··· 検討用本文

最も多くの人に知られているカンナビノイドは、大麻草に含まれる植物性カンナビノイドであるテトラヒドロカンナビノール(THC)と、カンナビジオール(CBD)でしょう。
これらの植物性カンナビノイドには使い方によって高い医療効果があることが分かっており、現在、カナダやアメリカなど大麻の合法化が進む国が増えています。これには現代人が多忙な生活の中で内因性カンナビノイドの欠乏症に陥っていることが多く、それを補う健康サプリとして植物性カンナビノイド、そしてビジネスの可能性が大注目されたことが背景にあります。現在の大麻ブームによりスタートアップが誕生したりバイオ企業も数多く参入したり、その活気からかつて米国カリフォルニアで人々が金脈を探し当てて一攫千金を狙った「ゴールドラッシュ」にちなんで「グリーンラッシュ(大麻特需)」と呼ばれることもあります。
現在、日本も含め広い地域で合法的に使用できるようになっているカンナビノイドの1つCBDには、体の炎症や痛みを抑えたり、精神を落ちつかせたり、不眠やストレス状態を改善する働きが知られています。またてんかんやがんなど困難な病気の症状緩和にも利用されています。

······

- **課題 1**: カンナビノイドに関する本文で、「グリーンラッシュ」という呼び名は何にちなんだものとされているかを答えてください。
- **課題 2**: カンナビノイドに関する本文から、CBDの働きや利用先として挙げられているものをすべて書き出してください。
- **課題 3**: カンナビノイドに関する本文のうち、「最も多くの人に知られているカ」から始まり「状緩和にも利用されています。」で終わる部分を、一字一句そのまま書き写してください。
レコードは使わなくてかまいません。

··· データ部分

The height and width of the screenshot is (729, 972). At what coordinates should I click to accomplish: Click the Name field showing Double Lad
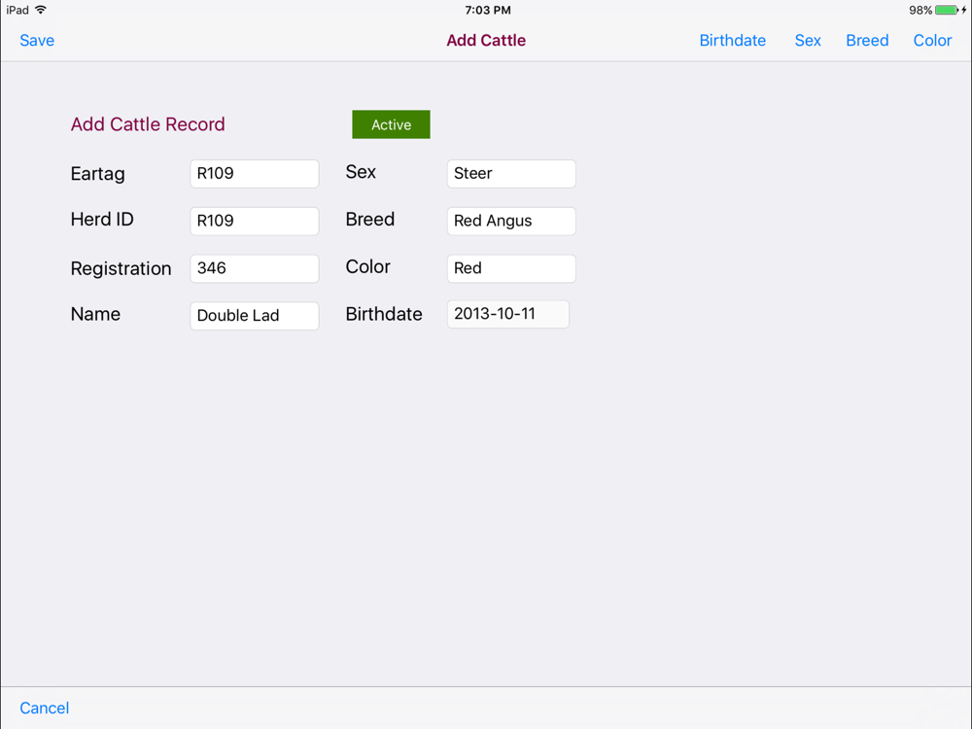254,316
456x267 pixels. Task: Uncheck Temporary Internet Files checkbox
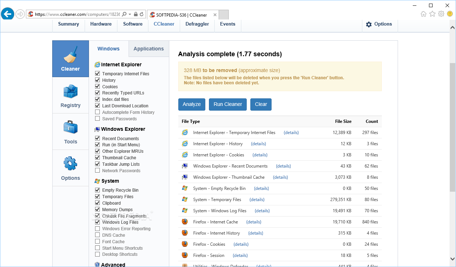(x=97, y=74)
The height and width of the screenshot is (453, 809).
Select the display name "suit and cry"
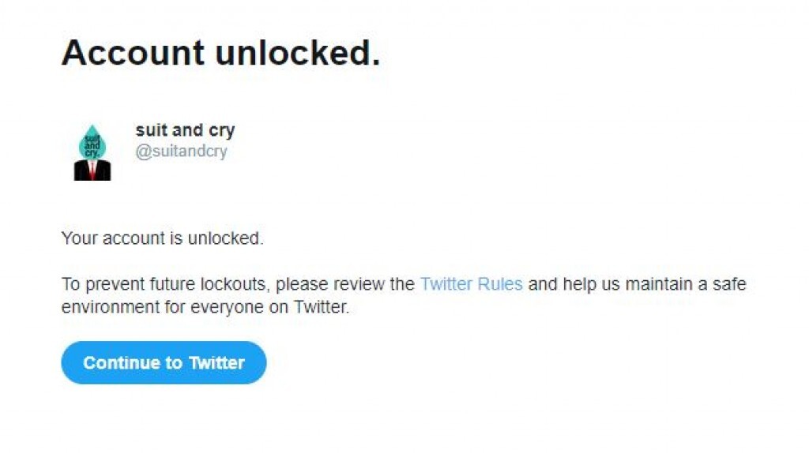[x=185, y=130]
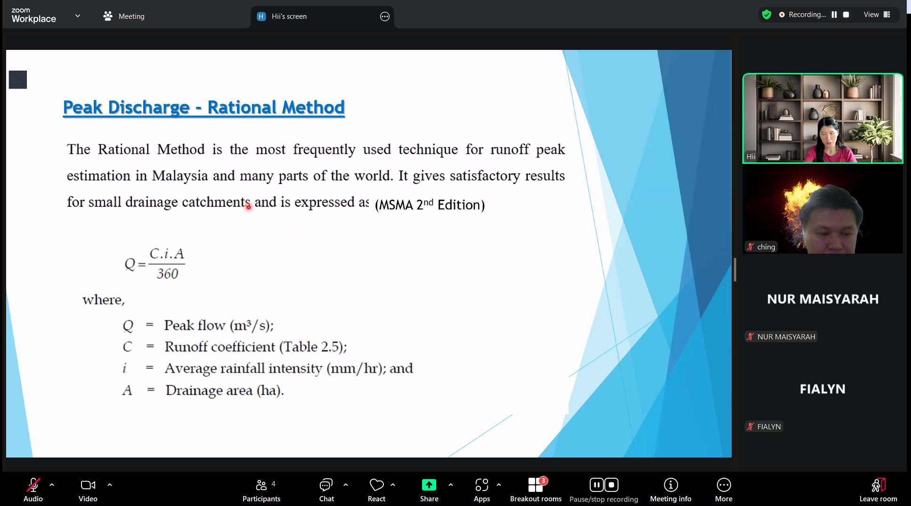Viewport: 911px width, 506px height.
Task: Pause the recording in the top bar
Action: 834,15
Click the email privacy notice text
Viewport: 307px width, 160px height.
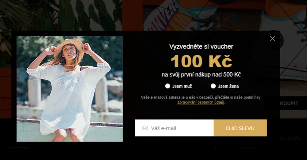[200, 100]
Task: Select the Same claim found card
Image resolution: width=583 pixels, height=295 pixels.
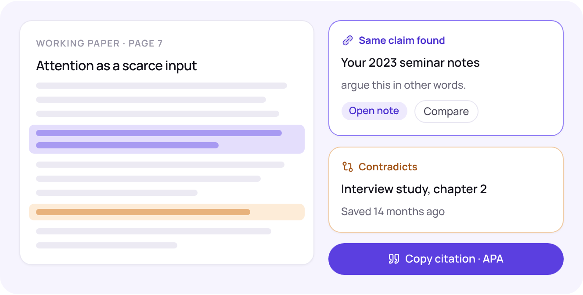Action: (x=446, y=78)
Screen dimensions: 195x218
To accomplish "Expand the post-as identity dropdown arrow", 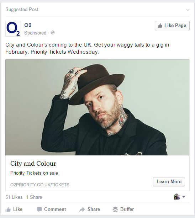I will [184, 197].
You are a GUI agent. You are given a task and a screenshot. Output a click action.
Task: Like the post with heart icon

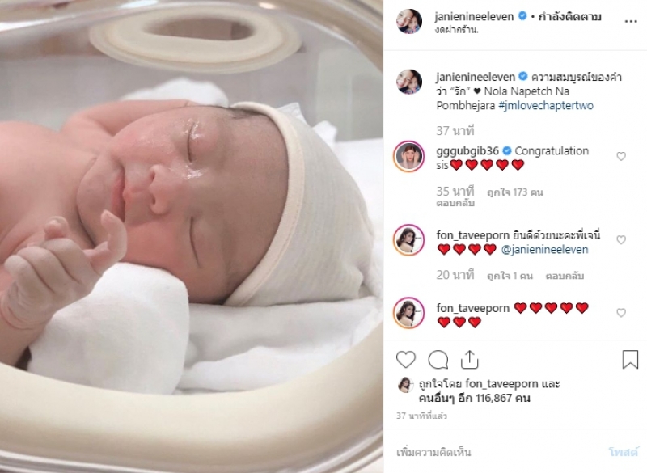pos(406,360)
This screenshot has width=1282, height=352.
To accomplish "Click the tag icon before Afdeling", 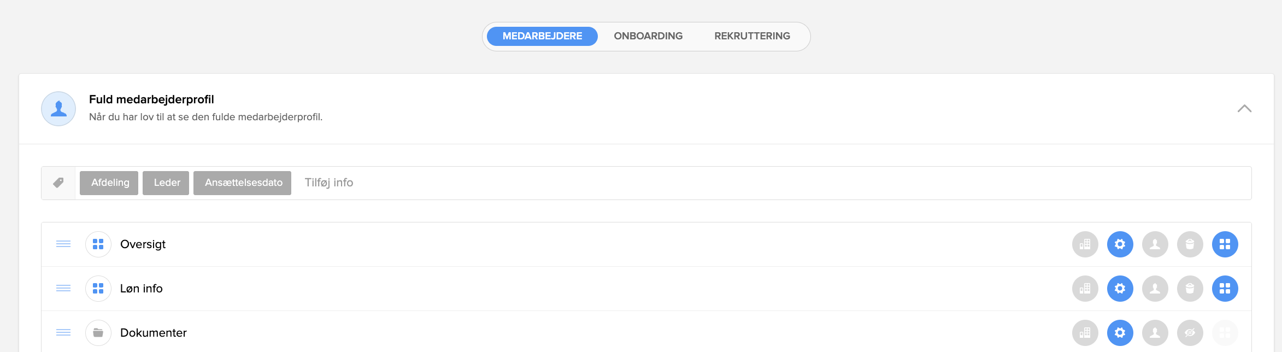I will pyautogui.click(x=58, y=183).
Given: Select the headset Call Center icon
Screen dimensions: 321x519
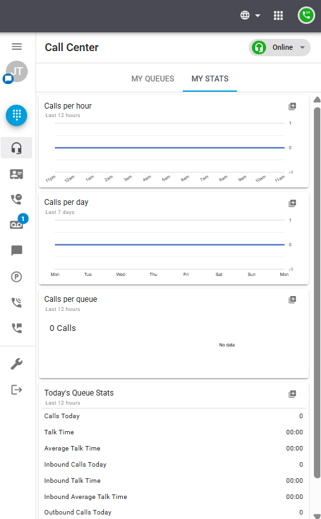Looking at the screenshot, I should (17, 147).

······
··· データ部分

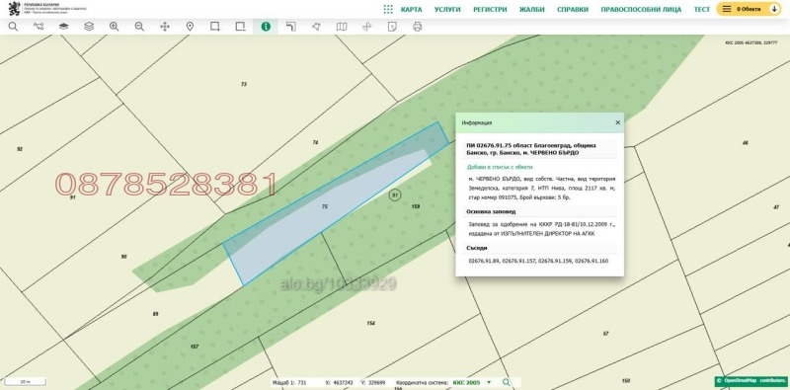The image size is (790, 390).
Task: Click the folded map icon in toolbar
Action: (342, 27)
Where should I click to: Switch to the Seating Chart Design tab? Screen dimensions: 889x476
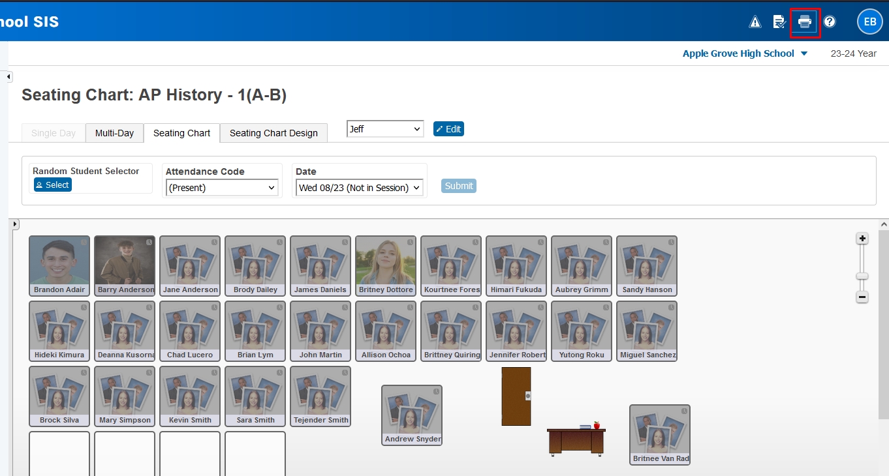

······

- **解答 1**: かつて米国カリフォルニアで人々が金脈を探し当てて一攫千金を狙った「ゴールドラッシュ」です。

- **解答 2**:
- 体の炎症や痛みを抑える
- 精神を落ちつかせる
- 不眠やストレス状態を改善する
- てんかんやがんなど困難な病気の症状緩和

- **解答 3**:
最も多くの人に知られているカンナビノイドは、大麻草に含まれる植物性カンナビノイドであるテトラヒドロカンナビノール(THC)と、カンナビジオール(CBD)でしょう。
これらの植物性カンナビノイドには使い方によって高い医療効果があることが分かっており、現在、カナダやアメリカなど大麻の合法化が進む国が増えています。これには現代人が多忙な生活の中で内因性カンナビノイドの欠乏症に陥っていることが多く、それを補う健康サプリとして植物性カンナビノイド、そしてビジネスの可能性が大注目されたことが背景にあります。現在の大麻ブームによりスタートアップが誕生したりバイオ企業も数多く参入したり、その活気からかつて米国カリフォルニアで人々が金脈を探し当てて一攫千金を狙った「ゴールドラッシュ」にちなんで「グリーンラッシュ(大麻特需)」と呼ばれることもあります。
現在、日本も含め広い地域で合法的に使用できるようになっているカンナビノイドの1つCBDには、体の炎症や痛みを抑えたり、精神を落ちつかせたり、不眠やストレス状態を改善する働きが知られています。またてんかんやがんなど困難な病気の症状緩和にも利用されています。